***** The input
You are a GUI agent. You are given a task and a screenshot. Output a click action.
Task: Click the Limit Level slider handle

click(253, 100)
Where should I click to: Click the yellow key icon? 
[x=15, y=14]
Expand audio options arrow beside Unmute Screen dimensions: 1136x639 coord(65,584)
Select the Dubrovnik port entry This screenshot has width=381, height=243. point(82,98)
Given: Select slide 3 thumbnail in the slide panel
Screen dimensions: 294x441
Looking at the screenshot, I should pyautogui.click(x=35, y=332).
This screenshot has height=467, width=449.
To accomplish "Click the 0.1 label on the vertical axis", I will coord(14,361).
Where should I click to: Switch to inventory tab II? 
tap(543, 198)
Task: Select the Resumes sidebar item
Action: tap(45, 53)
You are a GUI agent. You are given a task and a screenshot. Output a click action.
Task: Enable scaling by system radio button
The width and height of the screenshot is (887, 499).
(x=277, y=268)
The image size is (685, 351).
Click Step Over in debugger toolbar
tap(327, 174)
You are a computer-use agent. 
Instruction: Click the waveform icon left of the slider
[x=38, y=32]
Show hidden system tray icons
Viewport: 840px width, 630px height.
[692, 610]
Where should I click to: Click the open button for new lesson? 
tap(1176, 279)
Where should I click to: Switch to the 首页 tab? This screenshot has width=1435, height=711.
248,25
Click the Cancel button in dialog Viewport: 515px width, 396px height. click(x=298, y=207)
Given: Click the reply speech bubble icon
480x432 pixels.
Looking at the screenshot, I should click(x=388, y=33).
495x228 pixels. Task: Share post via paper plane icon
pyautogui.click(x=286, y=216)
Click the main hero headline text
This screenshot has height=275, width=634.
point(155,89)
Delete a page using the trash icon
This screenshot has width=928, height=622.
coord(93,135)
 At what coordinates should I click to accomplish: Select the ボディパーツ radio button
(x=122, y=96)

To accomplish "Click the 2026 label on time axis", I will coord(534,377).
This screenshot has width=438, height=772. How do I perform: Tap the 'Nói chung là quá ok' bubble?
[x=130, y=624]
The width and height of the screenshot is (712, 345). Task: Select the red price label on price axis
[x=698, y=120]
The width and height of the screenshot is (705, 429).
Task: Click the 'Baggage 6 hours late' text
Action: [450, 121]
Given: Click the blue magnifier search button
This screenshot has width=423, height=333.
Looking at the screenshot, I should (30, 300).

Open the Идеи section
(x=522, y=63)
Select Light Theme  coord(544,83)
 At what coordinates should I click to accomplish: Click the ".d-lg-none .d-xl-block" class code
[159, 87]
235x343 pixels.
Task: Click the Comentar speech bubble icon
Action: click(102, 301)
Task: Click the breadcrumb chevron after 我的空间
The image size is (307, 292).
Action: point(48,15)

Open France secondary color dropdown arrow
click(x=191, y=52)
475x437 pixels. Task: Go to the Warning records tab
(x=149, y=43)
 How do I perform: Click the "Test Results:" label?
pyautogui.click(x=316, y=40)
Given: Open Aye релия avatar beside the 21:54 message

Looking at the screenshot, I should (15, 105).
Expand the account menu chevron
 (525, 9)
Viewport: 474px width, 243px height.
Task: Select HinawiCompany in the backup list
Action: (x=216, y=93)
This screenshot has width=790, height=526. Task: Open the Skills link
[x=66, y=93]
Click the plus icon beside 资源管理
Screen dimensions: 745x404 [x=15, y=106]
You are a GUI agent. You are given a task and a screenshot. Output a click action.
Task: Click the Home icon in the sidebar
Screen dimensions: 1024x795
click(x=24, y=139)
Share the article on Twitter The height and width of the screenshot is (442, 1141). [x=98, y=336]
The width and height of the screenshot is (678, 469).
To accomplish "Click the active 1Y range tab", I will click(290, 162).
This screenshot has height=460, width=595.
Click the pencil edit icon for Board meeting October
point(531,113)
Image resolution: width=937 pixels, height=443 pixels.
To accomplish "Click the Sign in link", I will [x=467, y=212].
**********
Exercise aim -
Every entry is to be restated exactly, with no line dropped.

Result -
You are a GUI agent. You are given a task and a screenshot. Output a click action.
Task: Click the Limit Level slider handle

click(253, 100)
Where should I click to: Click the yellow key icon? 
[x=15, y=14]
Expand audio options arrow beside Unmute Screen dimensions: 1136x639 coord(65,584)
Select the Dubrovnik port entry This screenshot has width=381, height=243. point(82,98)
Given: Select slide 3 thumbnail in the slide panel
Screen dimensions: 294x441
Looking at the screenshot, I should pyautogui.click(x=35, y=332).
This screenshot has height=467, width=449.
To accomplish "Click the 0.1 label on the vertical axis", I will coord(14,361).
Where should I click to: Switch to inventory tab II? 
tap(543, 198)
Task: Select the Resumes sidebar item
Action: tap(45, 53)
You are a GUI agent. You are given a task and a screenshot. Output a click action.
Task: Enable scaling by system radio button
The width and height of the screenshot is (887, 499).
(x=277, y=268)
The image size is (685, 351).
Click Step Over in debugger toolbar
tap(327, 174)
You are a computer-use agent. 
Instruction: Click the waveform icon left of the slider
[x=38, y=32]
Show hidden system tray icons
Viewport: 840px width, 630px height.
[692, 610]
Where should I click to: Click the open button for new lesson? 
tap(1176, 279)
Where should I click to: Switch to the 首页 tab? This screenshot has width=1435, height=711.
248,25
Click the Cancel button in dialog Viewport: 515px width, 396px height. click(x=298, y=207)
Given: Click the reply speech bubble icon
480x432 pixels.
Looking at the screenshot, I should click(x=388, y=33).
495x228 pixels. Task: Share post via paper plane icon
pyautogui.click(x=286, y=216)
Click the main hero headline text
This screenshot has height=275, width=634.
point(155,89)
Delete a page using the trash icon
This screenshot has width=928, height=622.
coord(93,135)
 At what coordinates should I click to accomplish: Select the ボディパーツ radio button
(x=122, y=96)

To accomplish "Click the 2026 label on time axis", I will coord(534,377).
This screenshot has width=438, height=772. How do I perform: Tap the 'Nói chung là quá ok' bubble?
[x=130, y=624]
The width and height of the screenshot is (712, 345). Task: Select the red price label on price axis
[x=698, y=120]
The width and height of the screenshot is (705, 429).
Task: Click the 'Baggage 6 hours late' text
Action: [450, 121]
Given: Click the blue magnifier search button
This screenshot has width=423, height=333.
Looking at the screenshot, I should (30, 300).

Open the Идеи section
(x=522, y=63)
Select Light Theme  coord(544,83)
 At what coordinates should I click to accomplish: Click the ".d-lg-none .d-xl-block" class code
[159, 87]
235x343 pixels.
Task: Click the Comentar speech bubble icon
Action: click(102, 301)
Task: Click the breadcrumb chevron after 我的空间
The image size is (307, 292).
Action: point(48,15)

Open France secondary color dropdown arrow
click(x=191, y=52)
475x437 pixels. Task: Go to the Warning records tab
(x=149, y=43)
 How do I perform: Click the "Test Results:" label?
pyautogui.click(x=316, y=40)
Given: Open Aye релия avatar beside the 21:54 message

Looking at the screenshot, I should (15, 105).
Expand the account menu chevron
 (525, 9)
Viewport: 474px width, 243px height.
Task: Select HinawiCompany in the backup list
Action: (x=216, y=93)
This screenshot has width=790, height=526. Task: Open the Skills link
[x=66, y=93]
Click the plus icon beside 资源管理
Screen dimensions: 745x404 [x=15, y=106]
You are a GUI agent. You are given a task and a screenshot. Output a click action.
Task: Click the Home icon in the sidebar
Screen dimensions: 1024x795
click(x=24, y=139)
Share the article on Twitter The height and width of the screenshot is (442, 1141). [x=98, y=336]
The width and height of the screenshot is (678, 469).
To accomplish "Click the active 1Y range tab", I will click(290, 162).
This screenshot has height=460, width=595.
Click the pencil edit icon for Board meeting October
point(531,113)
Image resolution: width=937 pixels, height=443 pixels.
To accomplish "Click the Sign in link", I will [x=467, y=212].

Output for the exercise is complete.